FOOTNOTES:
[39] To this letter Professor Hodgson replied by one printed in the Scotsman of November 14.
[From "The Scotsman," November 18, 1873]
MR. RUSKIN AND PROFESSOR HODGSON.
Oxford, November 15, 1873.
To the Editor of "The Scotsman."
Sir: For Professor Hodgson's "undue encroachments on your space and his own time," I leave you to answer to your readers, and the Professor to console his class. To his criticisms on my language and temper I bow, their defence being irrelevant to the matter in hand. Of his harmless confusion of the word "correlative" with the word "consequent" I take no notice; and his promise of a sifting examination of my economic teaching I anticipate with grateful awe.[40]
But there is one sentence in his letter of real significance, and to that alone I reply. The Professor ventured (he says) to suggest that possibly I with others "believe that economists confused existing demand with wise and beneficial demand, and existing supply with wise and beneficial supply."
I do believe this. I have written all my books on political economy in such belief. And the entire gist of them is the assertion that a real law of relation holds between the non-existent wise demand and the non-existent beneficial supply, but that no real law of relation holds between the existent foolish demand and the existent mischievous supply.

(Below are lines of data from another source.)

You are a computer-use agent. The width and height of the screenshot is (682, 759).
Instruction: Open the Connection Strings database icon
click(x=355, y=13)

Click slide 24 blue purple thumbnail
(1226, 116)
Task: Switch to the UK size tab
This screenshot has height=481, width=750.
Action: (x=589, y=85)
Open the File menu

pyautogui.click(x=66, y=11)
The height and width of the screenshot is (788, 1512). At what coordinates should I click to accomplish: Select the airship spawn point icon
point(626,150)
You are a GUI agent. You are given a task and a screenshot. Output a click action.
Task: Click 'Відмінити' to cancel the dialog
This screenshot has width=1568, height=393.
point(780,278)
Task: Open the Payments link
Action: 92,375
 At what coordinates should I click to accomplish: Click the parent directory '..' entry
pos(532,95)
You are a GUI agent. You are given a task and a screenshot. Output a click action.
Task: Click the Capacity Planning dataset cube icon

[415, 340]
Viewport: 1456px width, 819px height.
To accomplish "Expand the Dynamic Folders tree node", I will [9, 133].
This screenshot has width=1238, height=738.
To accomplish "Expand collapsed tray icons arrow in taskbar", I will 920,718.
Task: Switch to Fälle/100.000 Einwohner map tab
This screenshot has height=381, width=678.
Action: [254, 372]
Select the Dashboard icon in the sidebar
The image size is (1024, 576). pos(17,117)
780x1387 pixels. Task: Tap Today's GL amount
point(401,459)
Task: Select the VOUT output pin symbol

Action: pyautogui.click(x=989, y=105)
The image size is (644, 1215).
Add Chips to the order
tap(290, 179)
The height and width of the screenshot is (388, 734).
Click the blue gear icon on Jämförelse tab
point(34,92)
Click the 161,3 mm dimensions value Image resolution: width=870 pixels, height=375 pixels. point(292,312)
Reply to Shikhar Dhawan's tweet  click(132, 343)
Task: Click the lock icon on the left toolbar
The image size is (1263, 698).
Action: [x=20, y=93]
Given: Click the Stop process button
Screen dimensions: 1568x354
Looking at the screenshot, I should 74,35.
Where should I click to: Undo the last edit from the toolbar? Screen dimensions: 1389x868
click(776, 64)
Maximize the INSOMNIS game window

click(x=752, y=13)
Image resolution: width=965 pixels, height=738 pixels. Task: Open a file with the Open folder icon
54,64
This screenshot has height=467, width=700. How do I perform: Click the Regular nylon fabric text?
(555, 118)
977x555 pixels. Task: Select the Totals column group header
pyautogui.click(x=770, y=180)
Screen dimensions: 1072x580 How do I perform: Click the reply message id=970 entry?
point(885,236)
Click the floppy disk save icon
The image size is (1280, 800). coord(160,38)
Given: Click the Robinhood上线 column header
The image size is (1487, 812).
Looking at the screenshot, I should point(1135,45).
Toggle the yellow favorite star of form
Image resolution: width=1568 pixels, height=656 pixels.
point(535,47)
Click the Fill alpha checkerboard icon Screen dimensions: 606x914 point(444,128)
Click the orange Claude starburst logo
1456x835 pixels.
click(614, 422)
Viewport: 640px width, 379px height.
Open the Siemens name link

That is to say (to follow Professor Hodgson with greater accuracy into his lunar illustrations), if you ask for the moon, it does not follow that you will get it; nor is your satisfaction more secure if you ask for sixpence from a Poor-Law guardian; but if you limit your demand to an honest penny, and endeavor to turn it by honest work, the divine law of supply will, in the plurality of cases, answer that rational and therefore divine demand.